Effects of tungsten on corrosion and kinetics of sigma phase formation of 25% chromium duplex stainless steels

Abstract

Duplex stainless steels (DSS) of 25% Cr-7% Ni-x% Mo-y% W-0.25% N (x = 1.5 to 3, and y = 0 to 3) were designed with the same pitting resistance equivalent (PRE) value of 42 by varying the contents of Mo and W. Effects of W on pitting and stress corrosion of the solution-annealed or aged alloys in chlorides were examined using anodic polarization testing, critical pitting temperature measurements, and slow strain rate testing. Influences of W on degradation of mechanical properties of the alloys caused by precipitation of secondary phases during aging at 850 degrees C were investigated using the Charpy impact and tensile tests, x-ray diffraction, and backscattered scanning electron microscopy. Resistance to pitting and stress corrosion increased with the ratio of W to Mo content.

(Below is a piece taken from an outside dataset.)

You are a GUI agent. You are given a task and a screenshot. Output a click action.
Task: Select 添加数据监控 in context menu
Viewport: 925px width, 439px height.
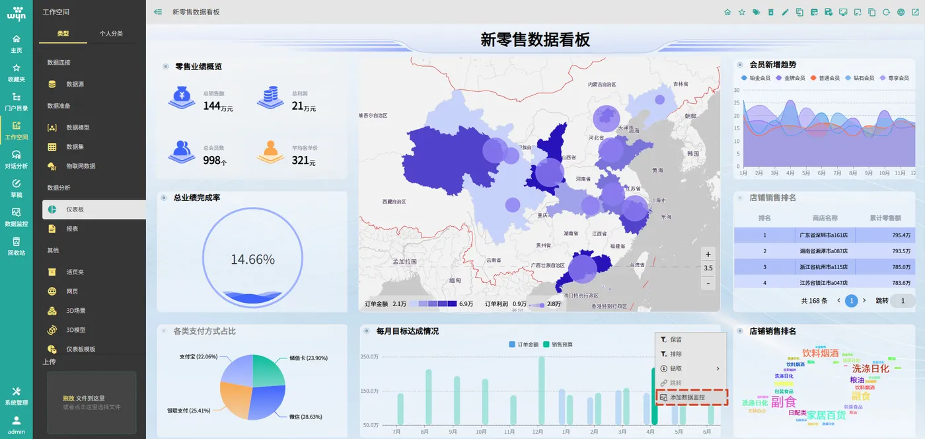[692, 397]
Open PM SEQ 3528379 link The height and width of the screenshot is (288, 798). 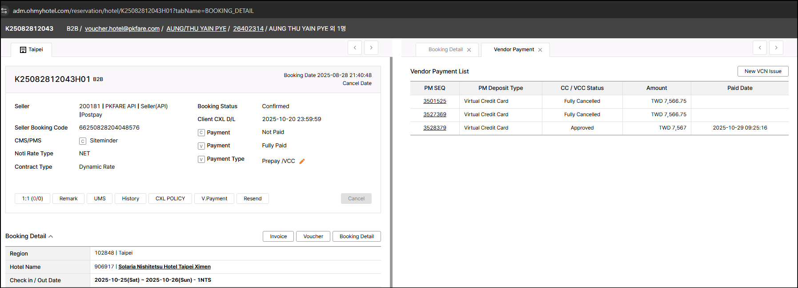(434, 128)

During aging, the alloys were embrittled rapidly by precipitation of the sigma (sigma) phase, with the rate of embrittlement delayed significantly by increases in W content. Thus, the alloy containing 3% W-1.5% Mo exhibited the highest resistance to pitting and stress corrosion in the solution-annealed rendition and the highest resistance to embrittlement induced by aging. The degree of degradation in corrosion and mechanical properties of the alloys during aging was associated closely with the amount of sigma precipitates. Addition of W to 25% Cr DSS retarded nucleation and growth of the sigma phase during aging, thereby delaying degradation of the corrosion and mechanical properties of the alloys. Retardation of precipitation of the sigma phase by W during aging resulted from its inherently slower diffusion rate compared to that of Mo. W in the alloys caused preferential precipitation of the chi (chi) phase along the grain boundaries and, hence, inhibited nucleation and growth of the sigma phase by depleting W and Mo around the chi precipitates, This beneficial effect of W on retardation of sigma phase precipitation was most dominant in the alloy containing 3% W and 1.5% Mo.